### Try it
Nothing but the lines from the one containing "You are a GUI" to the final line of the entries should appear, copied exactly and without pictures.

### Material for this exercise
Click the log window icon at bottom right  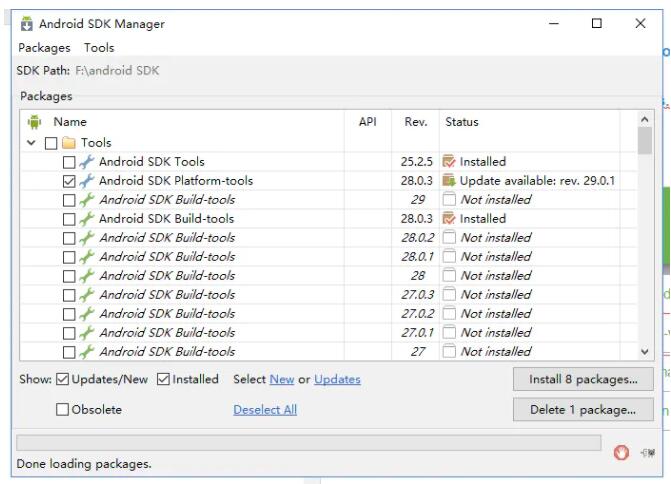pyautogui.click(x=648, y=453)
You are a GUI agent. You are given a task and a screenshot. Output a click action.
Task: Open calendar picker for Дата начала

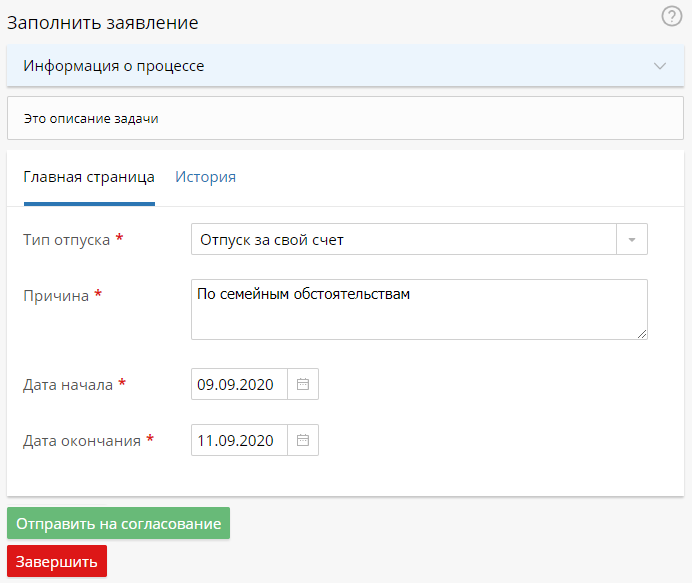[303, 384]
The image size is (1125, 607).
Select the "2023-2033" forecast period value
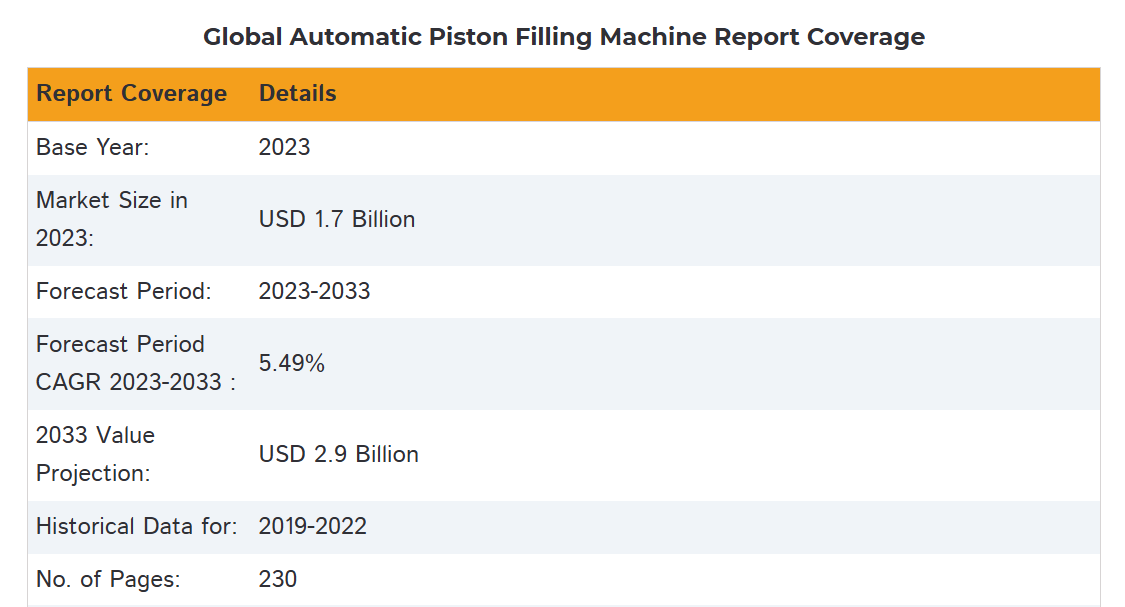314,291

### Answer box
You are a GUI agent. You are given a task and a screenshot. Output a click action.
Task: Open calendar picker for Дата начала

[303, 384]
The image size is (1125, 607).
Select the "2023-2033" forecast period value
314,291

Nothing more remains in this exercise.